As my work involves viewing many items from a website, I need to know which items have been visited and which not, so as to avoid repeated viewing.
The problem is that the URL of these items include some garbage parameters that are dynamically changing. This means the browser's history record is almost useless in identifying which items have already been viewed.
This is an example of the URL:
https://example.com/showitemdetail/?item_id=e6de72e&hitkey=true&index=234&cur_page=1&pageSize=30
Only the "item_id=e6de72e" part is useful in identifying each item. The other parameters are dynamic garbage.
My question is: how to let Chrome mark only the "example.com/showitemdetail/?item_id=e6de72e" part as visited, and ignore the rest parameters?
Please note that I do NOT want to modify the URLs, because that might alarm the website server to suspect that I am abusing their database. I want the garbage parameters to be still there, but the browser history mechanism to ignore them.
I know this is not easy. I am proposing a possible solution, but do not know whether it can be implemented. It's like this:
Step: 1) An extension background script to extract the item_id from each page I open, and then store it in a collection of strings. This collection of strings should be saved in a file somewhere.
Step: 2) Each time I open a webpage with a list of various items, the background script verifies whether each URL contains a string which matches any one in the above collection. If so, that URL would be automatically added to history. Then that item will naturally be shown as visited.
Does the logic sound OK? And if so how to implementable it by making a simple extension?
Of course, if you have other more neat solutions, I'd be very interested to learn.
Assuming that the link to the items always have the item_id, that would work, yes.
You would need the following steps:
Recording an element
content_script that adds a code to the product pages and tracks it.
On accessing the product page:
i. You can extract the current product id by checking the URL parameters (see one of these codes).
ii. You use storage api to retrieve a certain stored variable, say: visited_products. This variable you need to implement it as a Set since it's the best data type to handle unique elements.
iii. You check whether the current element is on the list with .has(). If yes, then you skip it. If all is good, it should always be new, but no harm in checking. If not, then you use add() to add the new product id (although Set will not allow you to add a repeated items, so you can skip the check and just save add it directly). Make sure you store it to Chrome.
Now you have registered a visit to a product.
Checking visited elements
You use a content_script again to be inserted on product pages or all pages if desired.
You get all the links of the page with document.querySelectorAll(). You could apply a CSS selector like: a[href*="example.com/showitemdetail/?item_id="] which would select all the links whose href contains that URL portion.
Then, you iterate the links with a for loop. On each iteration, you extract the item_id. Probably, the easiest way is: /(?:item_id=)(.*?)(?:&|$)/. This matches all characters preceded by item_id= (not captured) until it finds an & or end of the string (whichever happens first, and not captured).
With the id captured, you can check the Set of the first part with .has() to see whether it's on the list.
Now, about how to handle whether it's on the list, depends on you. You could hide visited elements. Or apply different CSS classes or style to them so you differentiate them easily.
I hope this gives you a head start. Maybe you can give it a try and, if you cannot make it work, you can open a new question with where you got stuck.
Thanks a lot, fvbuendia. After some trial and error elbow grease, I made it.

### WRITTEN EXERCISE
Continue the forum thread about making Chrome mark items as visited by their item_id, starting right after its final post. The lines that follow are drawn from a different source.

### INFORMATION SHOWN
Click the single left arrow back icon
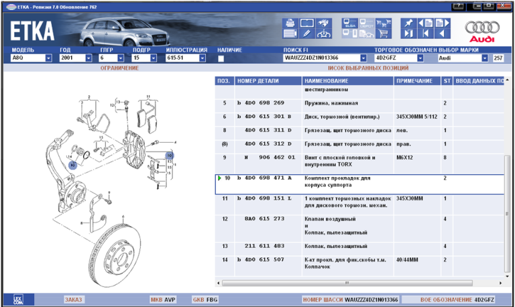Image resolution: width=515 pixels, height=307 pixels. pyautogui.click(x=443, y=34)
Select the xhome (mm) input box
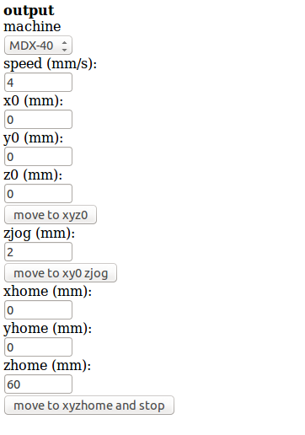305x435 pixels. coord(38,310)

### TASK RESULT
I will not post all the codes here, but will give several tips for other users' reference:
1) To get the URL of newly opened webpage and extract the IDs, use chrome.tabs.onUpdated.addListener and extractedItemId = tab.url.replace(/..../, ....);
2) Then save the IDs to storage.local, using chrome.storage.local.set and chrome.storage.local.get. The IDs should be saved to an object array.
1) and 2) should be written in the background script.
3) Each time the item list page is opened, the background calls a function in the content script, asking for all the URLs in the page. Like this:
chrome.tabs.onUpdated.addListener(function(tabId, changeInfo, tab) {
if(changeInfo.status == "complete") {
if(tab.url.indexOf("some string typical of the item list page URL") > -1) {
chrome.tabs.executeScript(null, { code: 'getalltheurls();' });
} }
});
4) The function to be executed in content script:
function getalltheurls() {
var urls = [];
var links = document.links;
for (var i = 0; i < links.length; i++) {
if(links[i].href.indexOf("some string typical of the item list URLs") > -1) { urls.push(links[i].href);}
}
chrome.runtime.sendMessage({ urls: urls });
};
5) Background receives the URLs, then converts them to an array of IDs, using
idinlist = urls[i].replace(........)
6) Then background gets local storage, using chrome.storage.local.get, and checks if these IDs are in the stored array. If so, add the URL to history.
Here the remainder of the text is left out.